Please pick out and copy every line below that contains the word "click".

> EXTRACTED ENTRIES:
===============

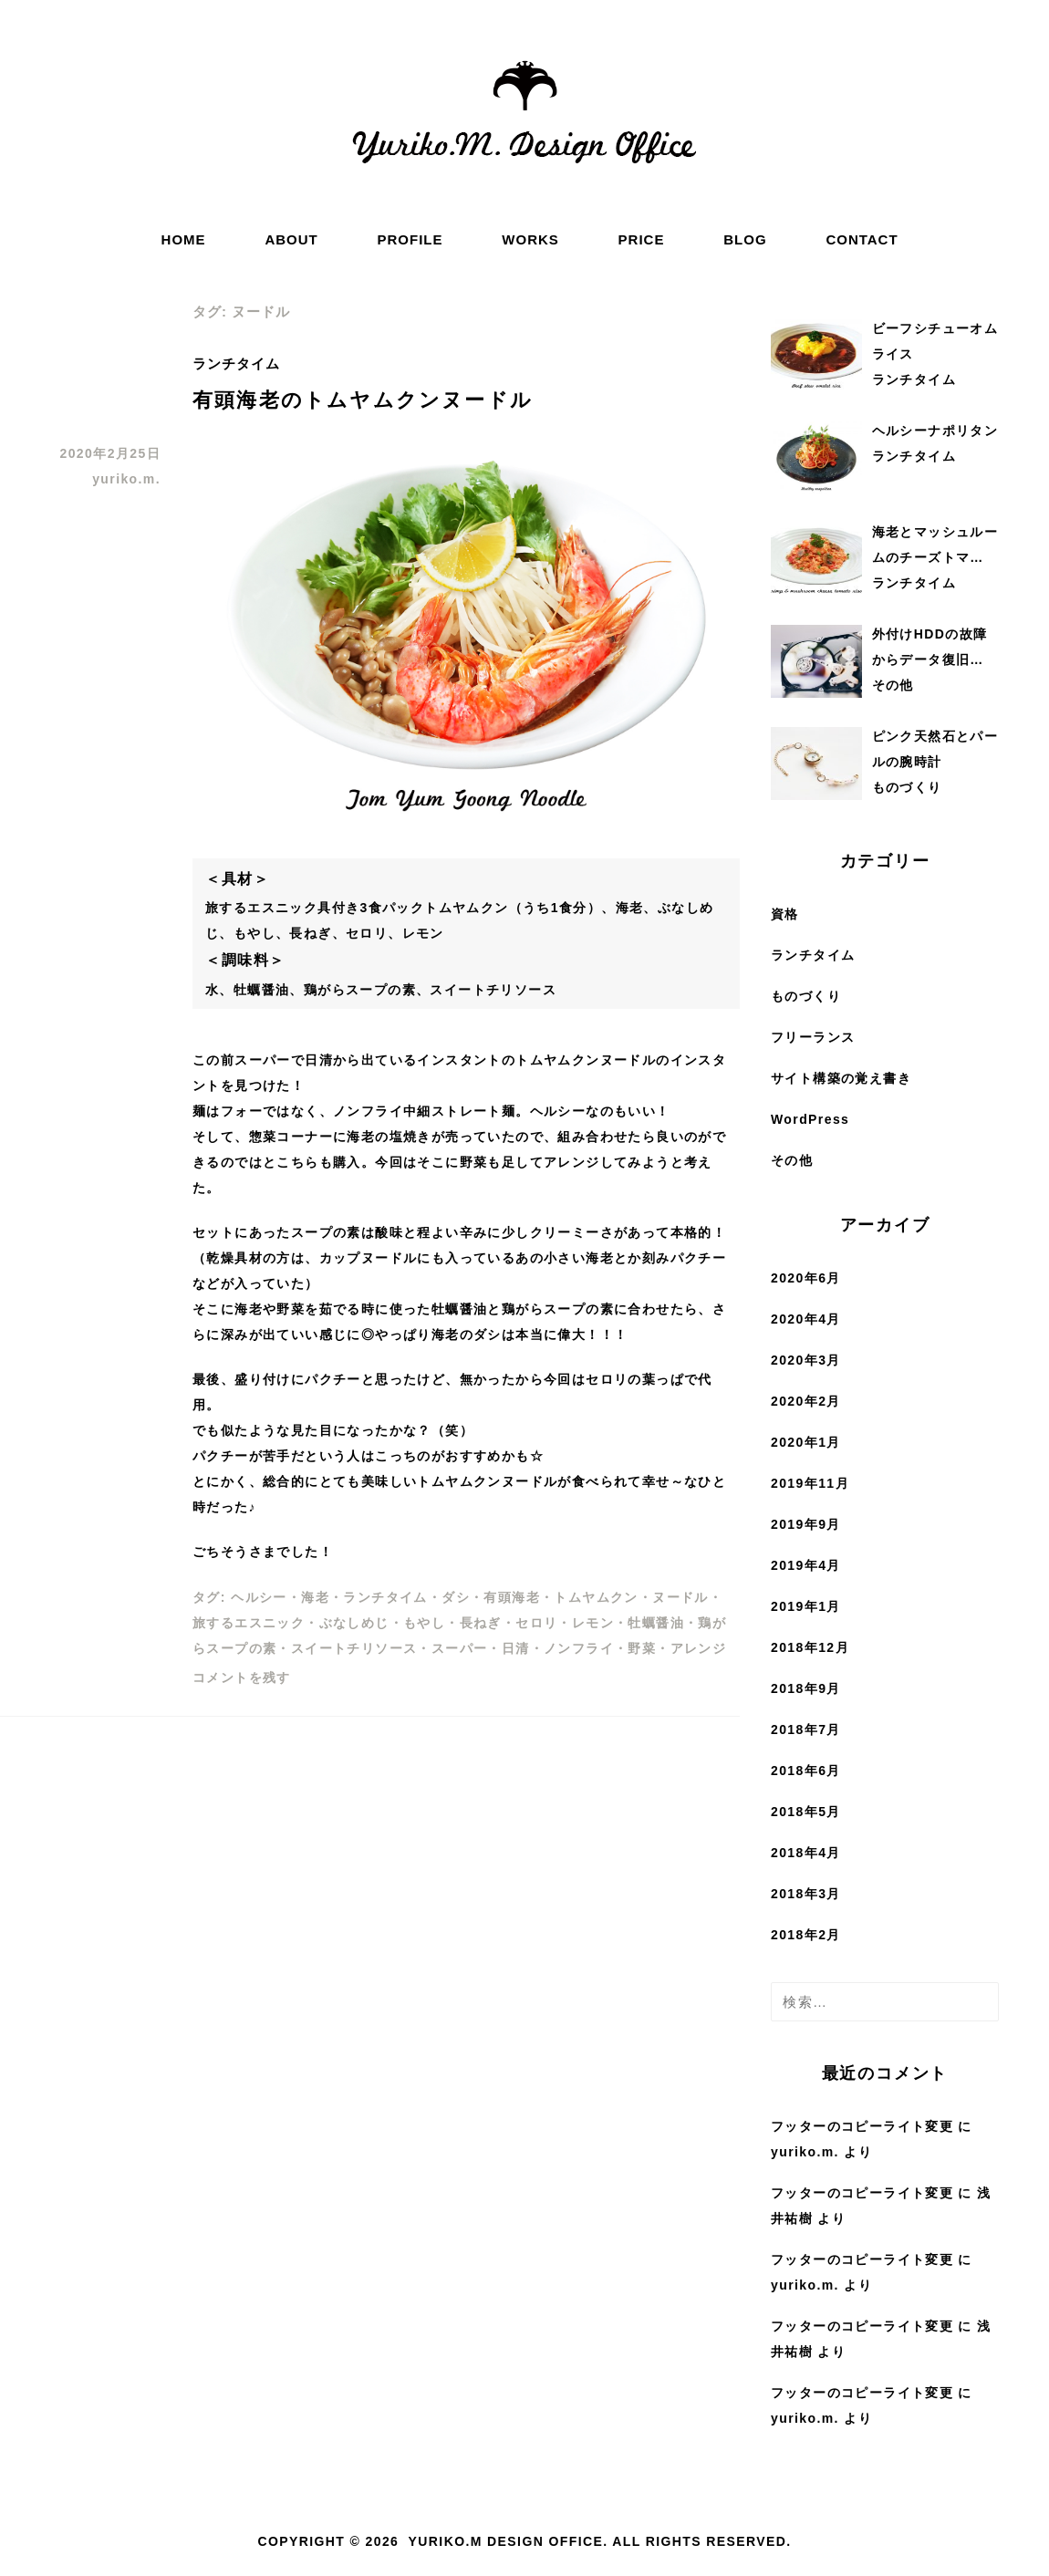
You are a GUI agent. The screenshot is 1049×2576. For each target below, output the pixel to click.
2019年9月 (806, 1524)
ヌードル (680, 1597)
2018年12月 (810, 1647)
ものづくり (806, 996)
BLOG (744, 239)
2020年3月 (806, 1360)
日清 (516, 1648)
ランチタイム (236, 363)
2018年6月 (806, 1770)
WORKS (530, 239)
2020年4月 (806, 1319)
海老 (315, 1597)
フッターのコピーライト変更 (862, 2126)
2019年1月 (806, 1606)
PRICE (641, 239)
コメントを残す (241, 1677)
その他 (792, 1160)
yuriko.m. (126, 479)
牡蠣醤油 (656, 1622)
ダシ (455, 1597)
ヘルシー (259, 1597)
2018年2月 (806, 1934)
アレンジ (698, 1648)
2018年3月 (806, 1893)
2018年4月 (806, 1852)
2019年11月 (810, 1483)
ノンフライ (579, 1648)
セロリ (536, 1622)
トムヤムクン (596, 1597)
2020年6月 (806, 1278)
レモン (593, 1622)
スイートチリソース (354, 1648)
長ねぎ (481, 1622)
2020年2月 (806, 1401)
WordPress (810, 1119)
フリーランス (813, 1037)
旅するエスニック (248, 1622)
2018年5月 (806, 1811)
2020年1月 (806, 1442)
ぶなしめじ (354, 1622)
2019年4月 (806, 1565)
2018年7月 (806, 1729)
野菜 (642, 1648)
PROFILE (410, 239)
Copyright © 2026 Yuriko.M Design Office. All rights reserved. (524, 2541)
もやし (424, 1622)
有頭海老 (511, 1597)
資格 (785, 914)
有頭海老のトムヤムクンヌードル (362, 400)
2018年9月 (806, 1688)
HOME (183, 239)
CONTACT (862, 239)
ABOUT (291, 239)
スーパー (459, 1648)
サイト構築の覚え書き (841, 1078)
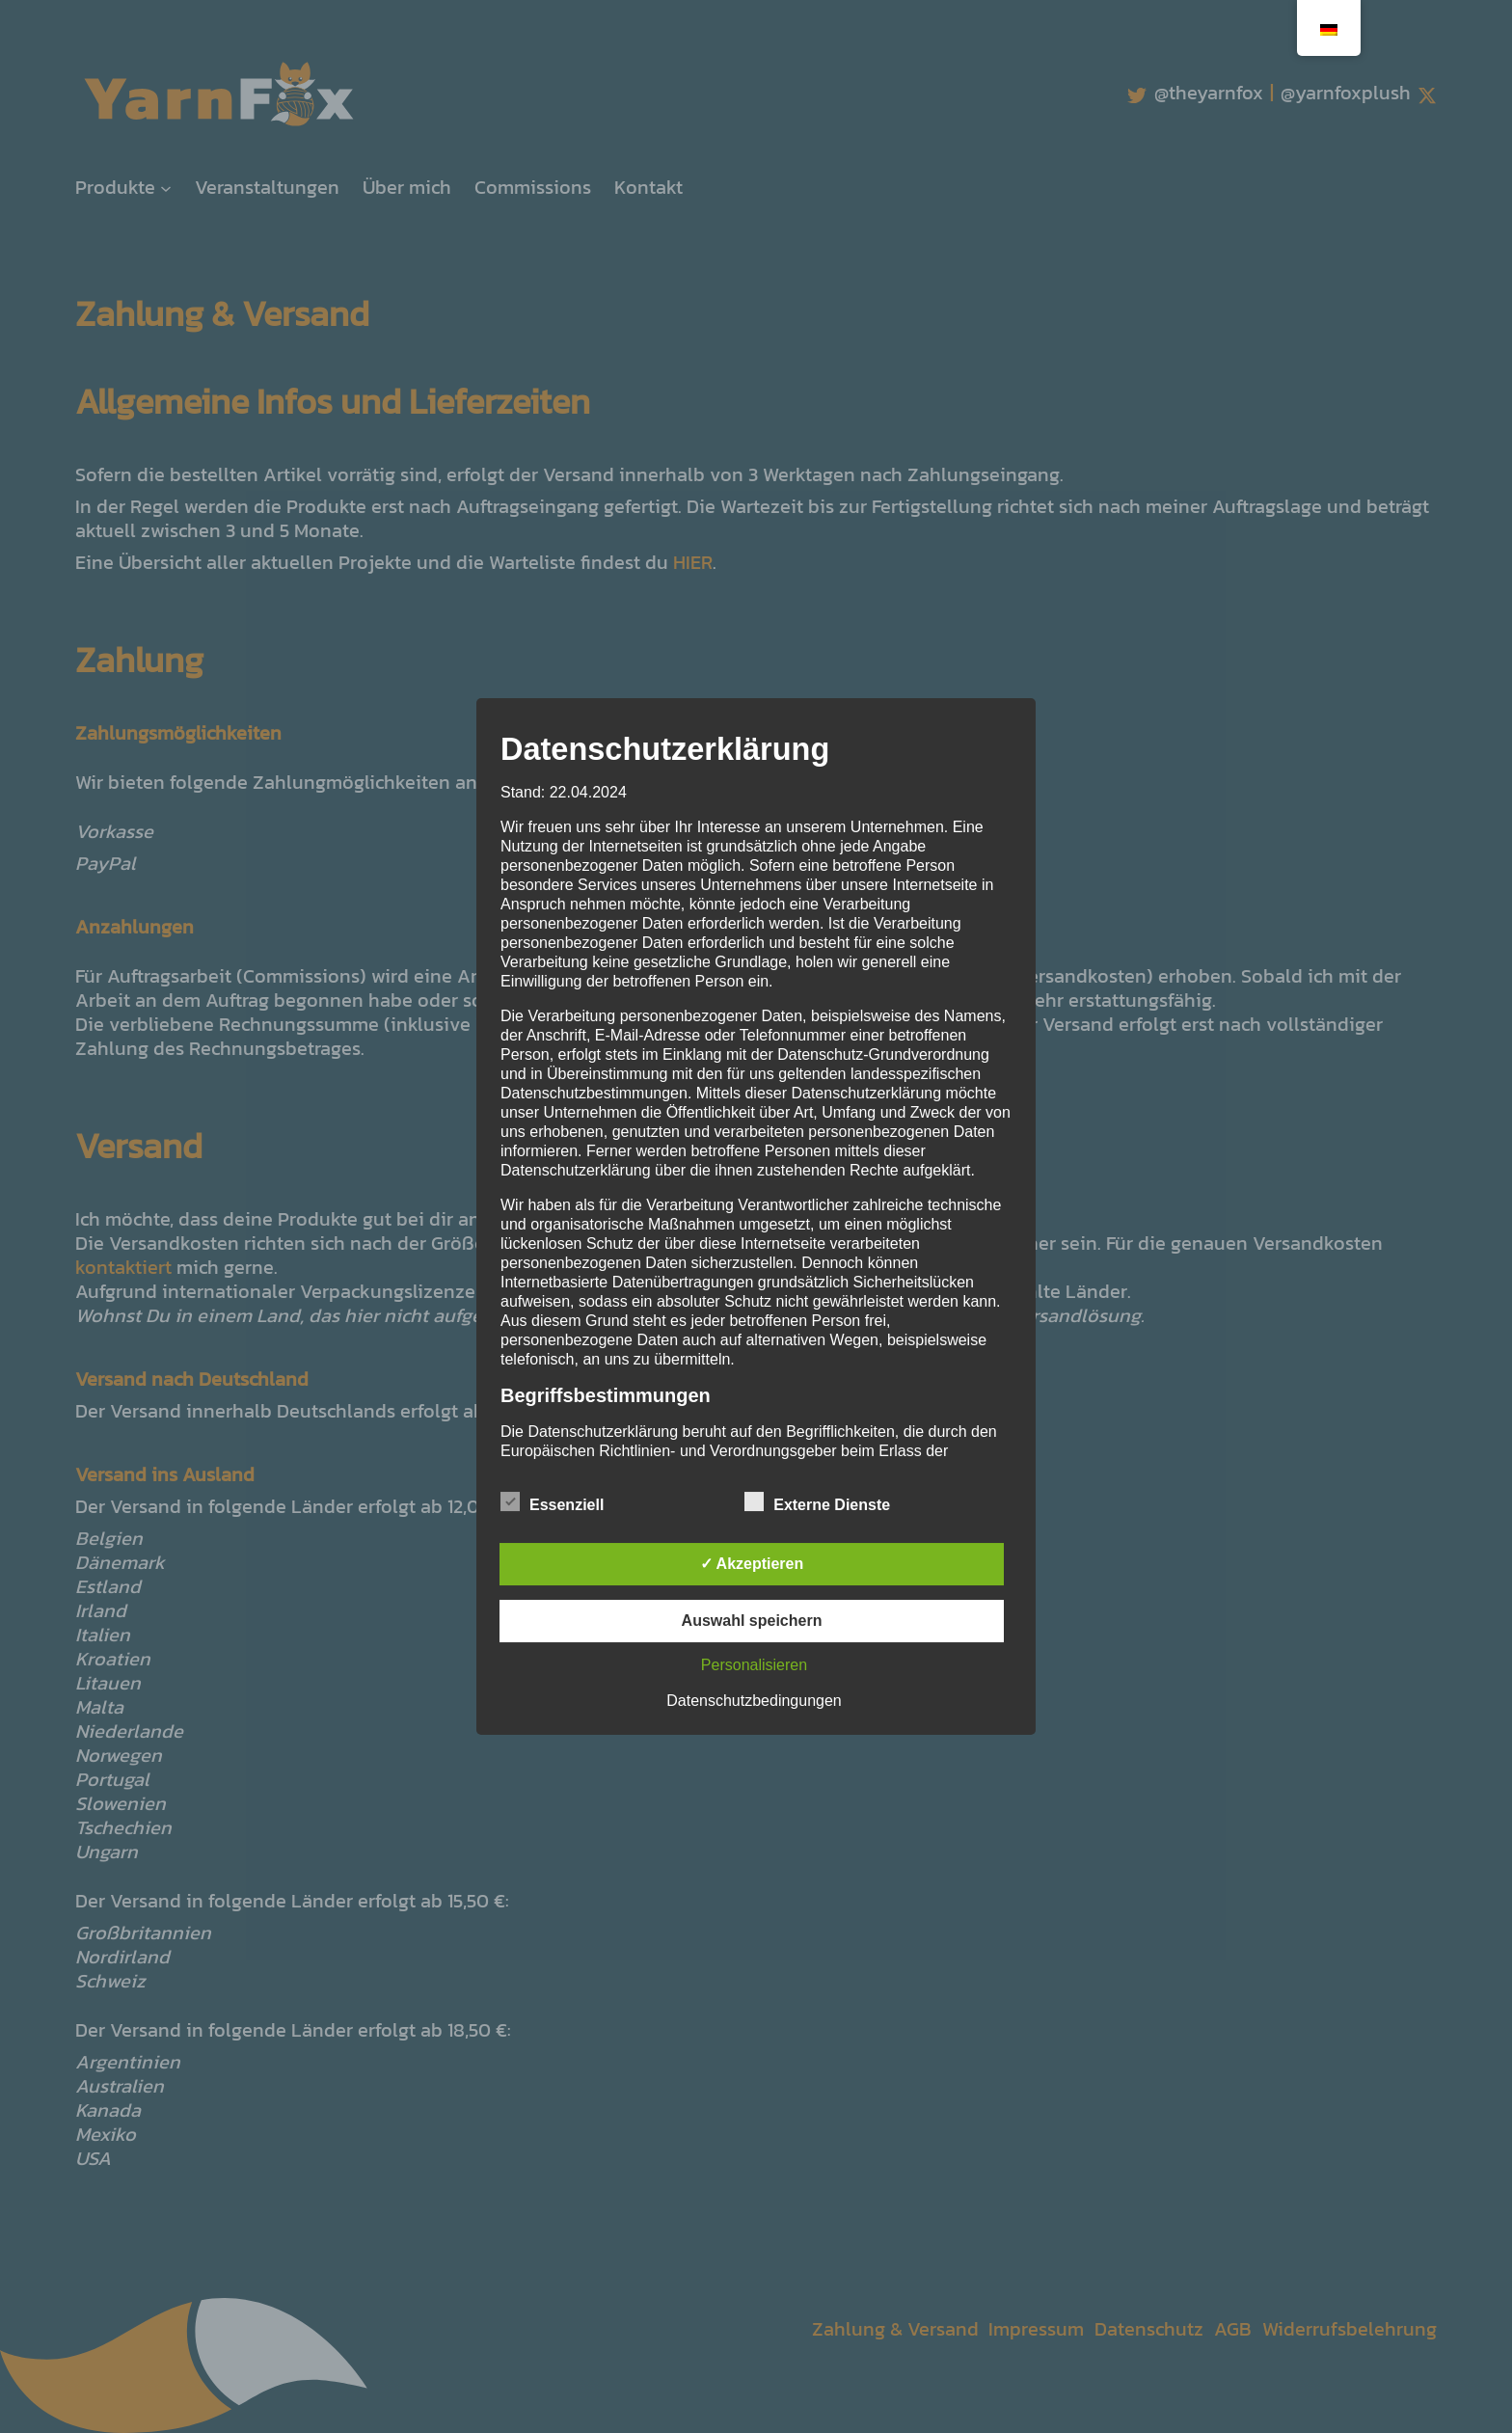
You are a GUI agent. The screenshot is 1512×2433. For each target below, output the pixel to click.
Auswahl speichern (752, 1620)
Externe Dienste (817, 1502)
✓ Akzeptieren (752, 1563)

===============

> RESULT OF THE TASK:
You are a GUI agent. The screenshot is 1049×2576. For each target below, output the pixel to click.
You are a GUI agent. The screenshot is 1512×2433. For each target below, output the pixel to click.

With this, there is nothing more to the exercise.